■ **PROBLEM TO SOLVE**: Nothing but the pictures gets dropped; retype every entry exactly.

=== Begin Enclosure ===

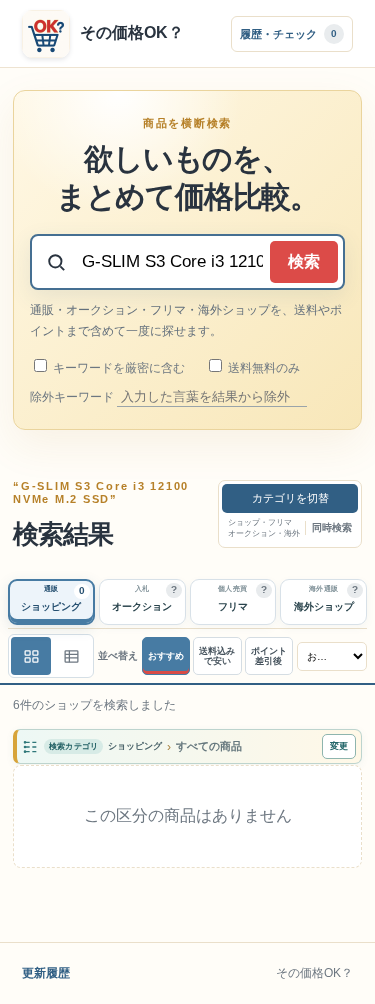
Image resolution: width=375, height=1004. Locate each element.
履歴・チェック (288, 33)
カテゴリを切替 (290, 498)
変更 (339, 746)
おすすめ (166, 656)
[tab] (51, 602)
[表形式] (71, 656)
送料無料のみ (262, 368)
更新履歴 (46, 973)
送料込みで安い (217, 656)
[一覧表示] (31, 656)
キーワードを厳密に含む (117, 368)
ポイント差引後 (269, 656)
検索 (304, 261)
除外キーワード (73, 397)
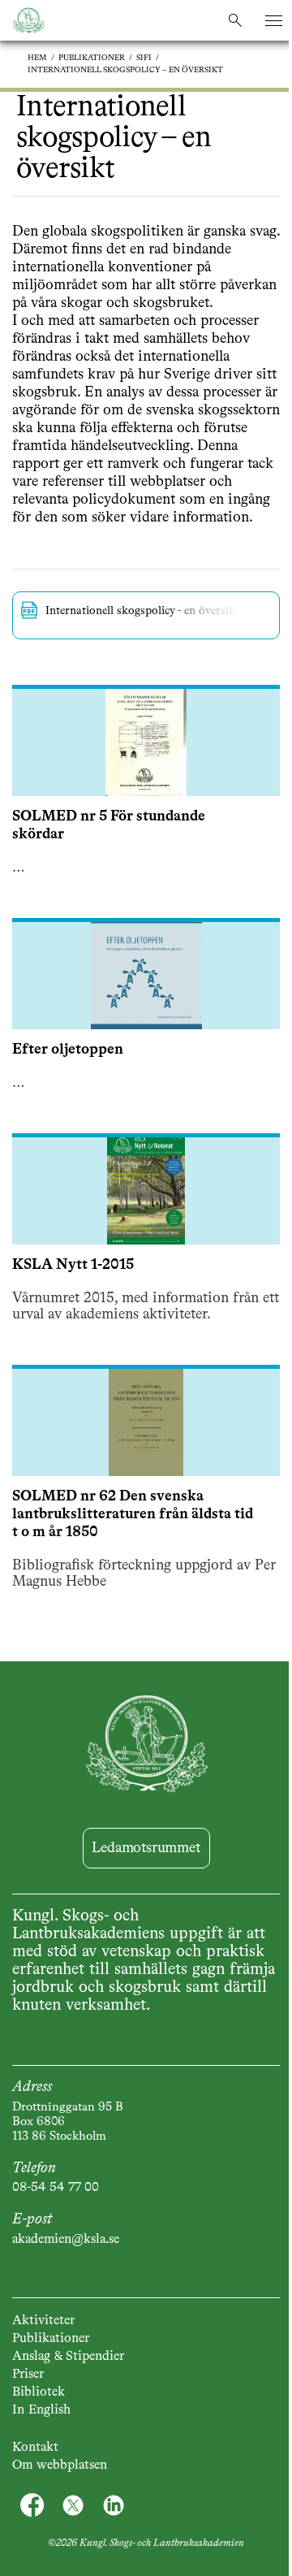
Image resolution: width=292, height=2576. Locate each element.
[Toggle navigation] (274, 20)
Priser (28, 2374)
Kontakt (35, 2447)
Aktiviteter (43, 2320)
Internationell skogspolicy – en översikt (125, 70)
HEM (37, 58)
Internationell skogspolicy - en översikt (142, 611)
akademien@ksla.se (65, 2239)
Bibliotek (38, 2392)
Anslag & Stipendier (68, 2356)
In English (41, 2410)
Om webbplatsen (59, 2465)
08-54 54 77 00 (55, 2187)
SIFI (144, 58)
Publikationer (91, 58)
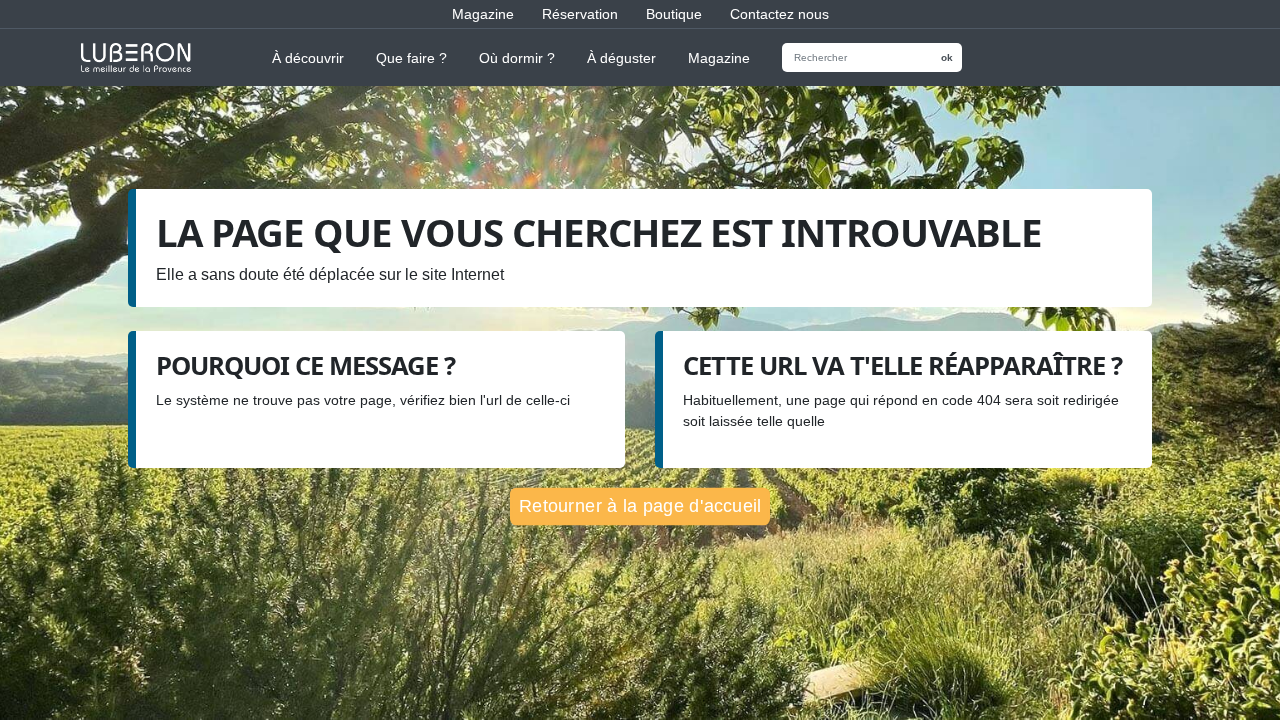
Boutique (674, 14)
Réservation (580, 14)
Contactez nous (779, 14)
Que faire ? (411, 58)
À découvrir (308, 58)
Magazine (483, 14)
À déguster (621, 58)
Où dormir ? (517, 58)
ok (947, 57)
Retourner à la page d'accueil (640, 505)
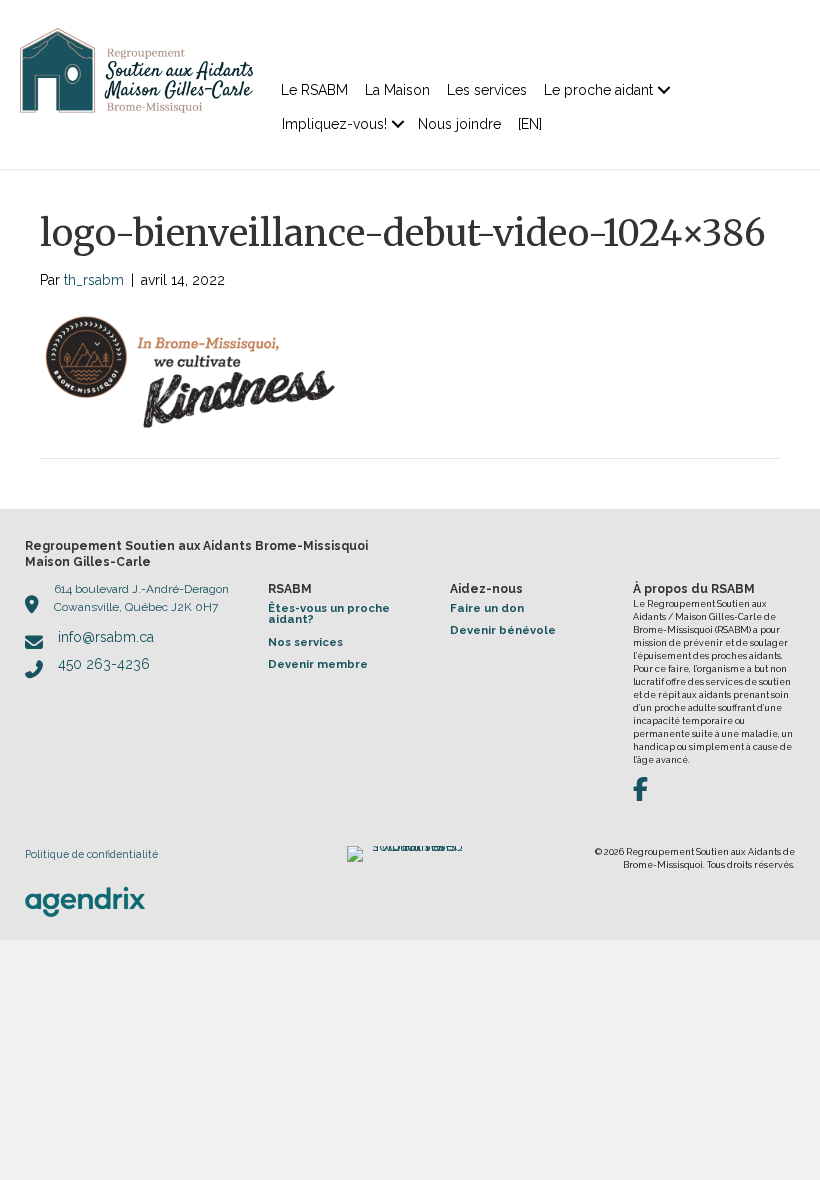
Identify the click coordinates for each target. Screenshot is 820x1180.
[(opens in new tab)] (85, 901)
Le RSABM (314, 90)
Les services (487, 90)
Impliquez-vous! (334, 124)
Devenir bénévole (503, 630)
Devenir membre (318, 664)
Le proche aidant (598, 90)
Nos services (305, 642)
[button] (664, 90)
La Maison (397, 90)
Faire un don (487, 608)
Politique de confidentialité (91, 854)
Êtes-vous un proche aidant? (329, 613)
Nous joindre (459, 124)
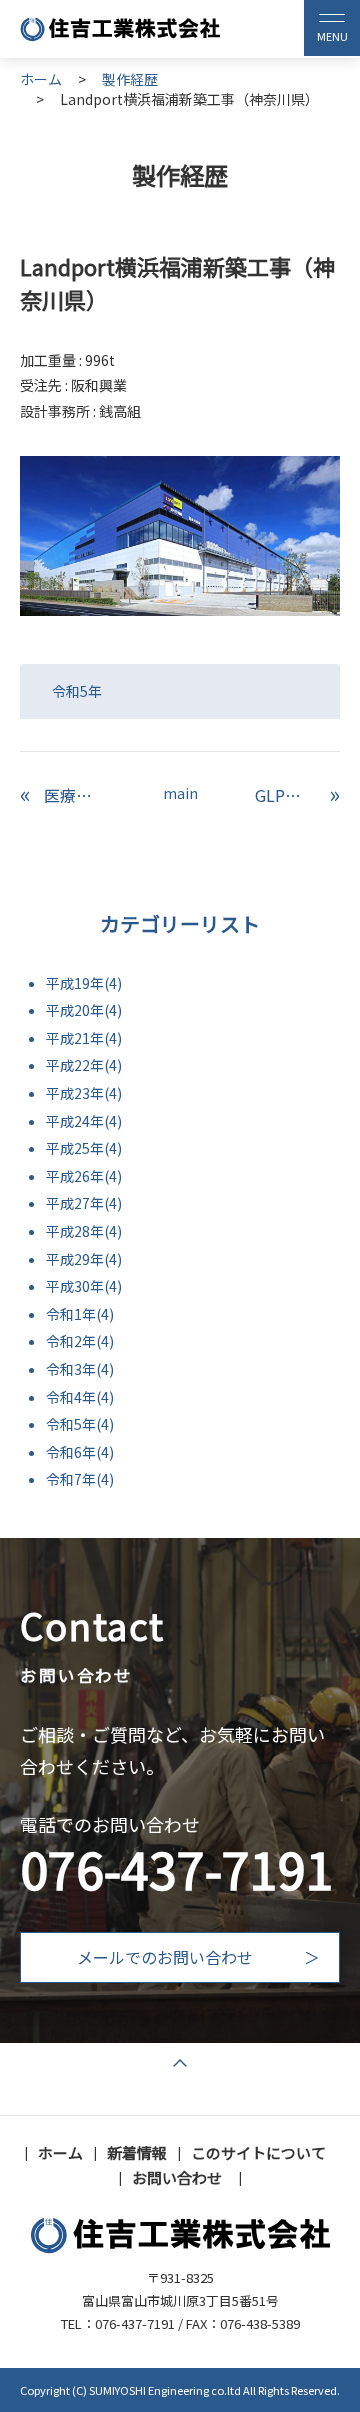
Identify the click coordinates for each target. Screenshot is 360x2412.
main (180, 793)
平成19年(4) (84, 983)
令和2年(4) (80, 1341)
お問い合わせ (177, 2177)
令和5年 (77, 691)
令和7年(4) (80, 1479)
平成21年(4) (84, 1038)
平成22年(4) (84, 1065)
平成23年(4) (84, 1093)
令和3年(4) (80, 1369)
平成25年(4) (84, 1148)
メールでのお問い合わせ (165, 1957)
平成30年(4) (84, 1286)
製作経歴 (130, 79)
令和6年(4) (80, 1452)
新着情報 (137, 2152)
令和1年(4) (80, 1314)
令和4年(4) (80, 1397)
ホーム (41, 79)
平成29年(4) (84, 1259)
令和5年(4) (80, 1424)
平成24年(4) (84, 1121)
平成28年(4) (84, 1231)
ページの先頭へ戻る (180, 2066)
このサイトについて (258, 2152)
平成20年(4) (84, 1010)
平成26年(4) (84, 1176)
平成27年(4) (84, 1203)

=== End Enclosure ===

■ **ANSWER TO THE PROBLEM**:
Image resolution: width=375, height=1004. Locate each element.
履歴・チェック (288, 33)
カテゴリを切替 (290, 498)
変更 (339, 746)
おすすめ (166, 656)
[tab] (51, 602)
[表形式] (71, 656)
送料無料のみ (262, 368)
更新履歴 (46, 973)
送料込みで安い (217, 656)
[一覧表示] (31, 656)
キーワードを厳密に含む (117, 368)
ポイント差引後 (269, 656)
検索 (304, 261)
除外キーワード (73, 397)
Image resolution: width=292, height=2576. Locate each element.
[Toggle navigation] (274, 20)
Priser (28, 2374)
Kontakt (35, 2447)
Aktiviteter (43, 2320)
Internationell skogspolicy – en översikt (125, 70)
HEM (37, 58)
Internationell skogspolicy - en översikt (142, 611)
akademien@ksla.se (65, 2239)
Bibliotek (38, 2392)
Anslag & Stipendier (68, 2356)
In English (41, 2410)
Om webbplatsen (59, 2465)
08-54 54 77 00 (55, 2187)
SIFI (144, 58)
Publikationer (91, 58)
Boutique (674, 14)
Réservation (580, 14)
Contactez nous (779, 14)
Que faire ? (411, 58)
À découvrir (308, 58)
Magazine (483, 14)
À déguster (621, 58)
Où dormir ? (517, 58)
ok (947, 57)
Retourner à la page d'accueil (640, 505)
Identify the click coordinates for each target. Screenshot is 820x1180.
[(opens in new tab)] (85, 901)
Le RSABM (314, 90)
Les services (487, 90)
Impliquez-vous! (334, 124)
Devenir bénévole (503, 630)
Devenir membre (318, 664)
Le proche aidant (598, 90)
Nos services (305, 642)
[button] (664, 90)
La Maison (397, 90)
Faire un don (487, 608)
Politique de confidentialité (91, 854)
Êtes-vous un proche aidant? (329, 613)
Nous joindre (459, 124)
Identify the click coordinates for each target. Screenshot is 360x2412.
main (180, 793)
平成19年(4) (84, 983)
令和2年(4) (80, 1341)
お問い合わせ (177, 2177)
令和5年 (77, 691)
令和7年(4) (80, 1479)
平成21年(4) (84, 1038)
平成22年(4) (84, 1065)
平成23年(4) (84, 1093)
令和3年(4) (80, 1369)
平成25年(4) (84, 1148)
メールでのお問い合わせ (165, 1957)
平成30年(4) (84, 1286)
製作経歴 (130, 79)
令和6年(4) (80, 1452)
新着情報 (137, 2152)
令和1年(4) (80, 1314)
令和4年(4) (80, 1397)
ホーム (41, 79)
平成29年(4) (84, 1259)
令和5年(4) (80, 1424)
平成24年(4) (84, 1121)
平成28年(4) (84, 1231)
ページの先頭へ戻る (180, 2066)
このサイトについて (258, 2152)
平成20年(4) (84, 1010)
平成26年(4) (84, 1176)
平成27年(4) (84, 1203)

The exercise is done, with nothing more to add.